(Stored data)
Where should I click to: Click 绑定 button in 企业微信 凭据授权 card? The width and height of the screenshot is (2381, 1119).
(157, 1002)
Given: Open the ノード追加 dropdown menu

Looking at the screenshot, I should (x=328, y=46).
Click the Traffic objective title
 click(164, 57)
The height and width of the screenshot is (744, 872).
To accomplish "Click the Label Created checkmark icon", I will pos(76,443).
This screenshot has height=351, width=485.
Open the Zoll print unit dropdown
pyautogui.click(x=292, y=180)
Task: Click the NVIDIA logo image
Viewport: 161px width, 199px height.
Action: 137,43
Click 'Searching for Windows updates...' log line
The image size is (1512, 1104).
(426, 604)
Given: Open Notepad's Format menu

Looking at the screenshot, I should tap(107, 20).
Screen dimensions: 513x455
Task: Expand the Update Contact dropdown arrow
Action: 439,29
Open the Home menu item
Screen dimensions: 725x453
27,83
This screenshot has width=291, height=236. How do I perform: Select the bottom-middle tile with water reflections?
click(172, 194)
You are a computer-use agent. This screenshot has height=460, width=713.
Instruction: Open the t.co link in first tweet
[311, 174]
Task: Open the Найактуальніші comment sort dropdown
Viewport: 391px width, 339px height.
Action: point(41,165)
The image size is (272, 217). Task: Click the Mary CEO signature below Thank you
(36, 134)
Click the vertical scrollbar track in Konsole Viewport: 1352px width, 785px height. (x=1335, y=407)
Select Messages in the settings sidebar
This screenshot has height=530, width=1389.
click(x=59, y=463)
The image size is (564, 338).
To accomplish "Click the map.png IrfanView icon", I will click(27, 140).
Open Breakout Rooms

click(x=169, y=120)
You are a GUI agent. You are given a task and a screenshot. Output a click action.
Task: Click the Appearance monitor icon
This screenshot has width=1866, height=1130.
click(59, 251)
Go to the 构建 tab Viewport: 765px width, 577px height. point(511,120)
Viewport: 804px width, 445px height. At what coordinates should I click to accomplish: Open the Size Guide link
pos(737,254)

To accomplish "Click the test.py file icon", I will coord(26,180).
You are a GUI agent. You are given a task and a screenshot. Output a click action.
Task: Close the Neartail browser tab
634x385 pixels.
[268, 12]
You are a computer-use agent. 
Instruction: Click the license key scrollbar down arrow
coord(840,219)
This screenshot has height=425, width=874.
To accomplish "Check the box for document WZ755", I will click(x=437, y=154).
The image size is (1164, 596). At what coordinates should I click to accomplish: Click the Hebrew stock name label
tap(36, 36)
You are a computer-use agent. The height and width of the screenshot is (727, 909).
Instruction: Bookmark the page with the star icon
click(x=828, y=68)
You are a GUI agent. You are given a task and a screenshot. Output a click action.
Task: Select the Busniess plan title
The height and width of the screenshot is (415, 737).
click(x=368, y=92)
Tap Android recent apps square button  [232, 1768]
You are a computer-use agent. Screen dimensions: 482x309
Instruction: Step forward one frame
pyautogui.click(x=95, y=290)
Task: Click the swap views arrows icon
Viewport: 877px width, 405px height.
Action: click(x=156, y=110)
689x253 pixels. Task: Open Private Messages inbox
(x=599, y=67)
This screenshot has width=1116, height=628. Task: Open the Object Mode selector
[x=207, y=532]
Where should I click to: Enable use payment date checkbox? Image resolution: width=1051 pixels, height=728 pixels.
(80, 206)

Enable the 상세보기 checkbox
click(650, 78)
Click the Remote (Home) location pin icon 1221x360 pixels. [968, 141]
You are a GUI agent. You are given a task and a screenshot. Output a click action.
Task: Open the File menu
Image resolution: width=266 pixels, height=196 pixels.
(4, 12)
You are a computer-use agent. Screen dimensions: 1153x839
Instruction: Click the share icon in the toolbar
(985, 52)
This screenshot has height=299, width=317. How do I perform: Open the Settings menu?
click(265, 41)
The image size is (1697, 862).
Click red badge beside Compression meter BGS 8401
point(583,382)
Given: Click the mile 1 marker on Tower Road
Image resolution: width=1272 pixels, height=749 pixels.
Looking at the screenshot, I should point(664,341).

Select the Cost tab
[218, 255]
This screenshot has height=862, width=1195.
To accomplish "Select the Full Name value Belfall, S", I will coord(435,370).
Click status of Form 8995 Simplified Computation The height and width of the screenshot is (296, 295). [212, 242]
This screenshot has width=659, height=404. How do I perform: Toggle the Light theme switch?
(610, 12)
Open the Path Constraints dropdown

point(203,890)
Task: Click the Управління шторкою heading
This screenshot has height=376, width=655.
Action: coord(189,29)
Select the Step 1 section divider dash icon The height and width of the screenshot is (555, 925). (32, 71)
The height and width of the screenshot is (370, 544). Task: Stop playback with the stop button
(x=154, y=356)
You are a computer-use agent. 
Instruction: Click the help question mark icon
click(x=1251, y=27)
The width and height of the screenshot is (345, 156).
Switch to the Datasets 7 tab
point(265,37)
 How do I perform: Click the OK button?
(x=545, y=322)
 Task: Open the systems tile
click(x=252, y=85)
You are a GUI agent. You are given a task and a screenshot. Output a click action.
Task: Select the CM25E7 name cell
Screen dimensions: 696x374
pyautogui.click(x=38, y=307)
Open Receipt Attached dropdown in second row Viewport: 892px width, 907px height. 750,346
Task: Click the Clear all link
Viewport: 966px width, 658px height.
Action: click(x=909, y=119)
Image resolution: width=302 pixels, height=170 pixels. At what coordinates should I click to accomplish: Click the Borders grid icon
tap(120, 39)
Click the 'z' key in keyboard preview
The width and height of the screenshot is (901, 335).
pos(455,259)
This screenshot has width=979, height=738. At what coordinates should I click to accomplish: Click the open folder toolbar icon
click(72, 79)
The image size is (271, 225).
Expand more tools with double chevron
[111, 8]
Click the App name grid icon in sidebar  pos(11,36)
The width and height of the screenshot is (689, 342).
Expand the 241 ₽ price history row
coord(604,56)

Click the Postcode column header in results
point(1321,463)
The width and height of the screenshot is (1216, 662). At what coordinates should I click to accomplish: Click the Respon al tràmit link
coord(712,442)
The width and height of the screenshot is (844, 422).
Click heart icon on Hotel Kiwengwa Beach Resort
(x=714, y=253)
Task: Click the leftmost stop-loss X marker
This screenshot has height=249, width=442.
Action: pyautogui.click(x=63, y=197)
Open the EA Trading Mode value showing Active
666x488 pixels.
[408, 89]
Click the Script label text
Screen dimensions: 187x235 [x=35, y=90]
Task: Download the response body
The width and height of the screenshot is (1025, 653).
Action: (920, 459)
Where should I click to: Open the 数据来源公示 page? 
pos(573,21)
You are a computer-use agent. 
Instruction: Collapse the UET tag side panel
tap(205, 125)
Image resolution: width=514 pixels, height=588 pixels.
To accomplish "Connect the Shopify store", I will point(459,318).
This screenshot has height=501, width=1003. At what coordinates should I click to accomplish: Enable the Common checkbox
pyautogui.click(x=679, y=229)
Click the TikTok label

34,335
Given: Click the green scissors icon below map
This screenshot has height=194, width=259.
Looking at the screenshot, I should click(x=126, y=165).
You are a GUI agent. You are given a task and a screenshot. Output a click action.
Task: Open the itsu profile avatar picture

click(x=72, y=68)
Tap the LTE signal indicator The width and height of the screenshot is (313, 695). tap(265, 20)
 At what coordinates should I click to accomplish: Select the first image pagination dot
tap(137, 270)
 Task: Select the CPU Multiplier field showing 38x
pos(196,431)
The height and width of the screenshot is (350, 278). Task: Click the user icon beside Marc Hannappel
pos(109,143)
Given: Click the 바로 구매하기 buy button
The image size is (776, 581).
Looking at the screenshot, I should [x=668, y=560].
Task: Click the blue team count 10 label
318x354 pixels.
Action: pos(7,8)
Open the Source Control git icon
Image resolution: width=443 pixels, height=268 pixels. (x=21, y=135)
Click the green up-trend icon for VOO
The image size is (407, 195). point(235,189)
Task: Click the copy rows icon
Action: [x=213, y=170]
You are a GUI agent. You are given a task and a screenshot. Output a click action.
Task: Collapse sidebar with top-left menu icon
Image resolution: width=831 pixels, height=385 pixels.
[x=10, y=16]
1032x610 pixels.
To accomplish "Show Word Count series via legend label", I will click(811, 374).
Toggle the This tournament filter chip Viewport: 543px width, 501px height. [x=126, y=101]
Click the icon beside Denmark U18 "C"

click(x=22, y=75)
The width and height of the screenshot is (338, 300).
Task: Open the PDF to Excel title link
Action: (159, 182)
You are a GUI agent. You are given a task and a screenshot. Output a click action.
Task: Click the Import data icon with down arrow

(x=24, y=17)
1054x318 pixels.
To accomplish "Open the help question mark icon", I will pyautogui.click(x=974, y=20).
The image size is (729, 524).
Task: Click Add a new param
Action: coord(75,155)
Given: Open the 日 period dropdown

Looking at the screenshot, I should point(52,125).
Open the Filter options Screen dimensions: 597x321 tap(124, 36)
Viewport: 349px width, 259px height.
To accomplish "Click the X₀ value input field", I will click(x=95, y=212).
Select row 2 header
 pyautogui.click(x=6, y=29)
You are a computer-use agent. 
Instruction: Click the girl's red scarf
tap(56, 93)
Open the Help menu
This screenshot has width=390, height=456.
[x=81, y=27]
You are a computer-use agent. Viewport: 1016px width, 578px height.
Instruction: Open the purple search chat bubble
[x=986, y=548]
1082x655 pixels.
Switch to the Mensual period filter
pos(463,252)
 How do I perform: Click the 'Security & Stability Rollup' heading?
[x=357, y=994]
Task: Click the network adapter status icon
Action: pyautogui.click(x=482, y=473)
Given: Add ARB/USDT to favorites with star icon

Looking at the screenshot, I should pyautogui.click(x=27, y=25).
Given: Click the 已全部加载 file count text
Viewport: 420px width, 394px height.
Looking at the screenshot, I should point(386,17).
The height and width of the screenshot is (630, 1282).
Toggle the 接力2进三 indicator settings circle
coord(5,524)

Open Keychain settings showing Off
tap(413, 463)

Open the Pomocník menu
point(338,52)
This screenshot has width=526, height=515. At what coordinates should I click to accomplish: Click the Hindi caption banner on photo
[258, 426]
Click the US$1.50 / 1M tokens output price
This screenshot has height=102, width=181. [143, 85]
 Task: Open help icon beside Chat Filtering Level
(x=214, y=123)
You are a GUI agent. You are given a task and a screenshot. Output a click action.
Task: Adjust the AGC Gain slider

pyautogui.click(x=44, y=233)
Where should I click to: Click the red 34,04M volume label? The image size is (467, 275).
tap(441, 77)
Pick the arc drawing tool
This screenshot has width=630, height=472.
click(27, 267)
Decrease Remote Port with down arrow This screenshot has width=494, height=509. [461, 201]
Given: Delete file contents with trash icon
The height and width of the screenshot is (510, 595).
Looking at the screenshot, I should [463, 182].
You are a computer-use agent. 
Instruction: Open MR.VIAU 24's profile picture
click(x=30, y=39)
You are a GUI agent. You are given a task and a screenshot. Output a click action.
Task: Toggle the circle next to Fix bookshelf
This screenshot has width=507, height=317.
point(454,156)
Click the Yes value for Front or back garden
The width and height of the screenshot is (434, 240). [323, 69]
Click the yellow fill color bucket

▶ [Task requirements]: Show the lines of the entries that include the string "Remote", copying each in full.

▶ [Written response]:
Click the Remote (Home) location pin icon 1221x360 pixels. [968, 141]
Decrease Remote Port with down arrow This screenshot has width=494, height=509. [461, 201]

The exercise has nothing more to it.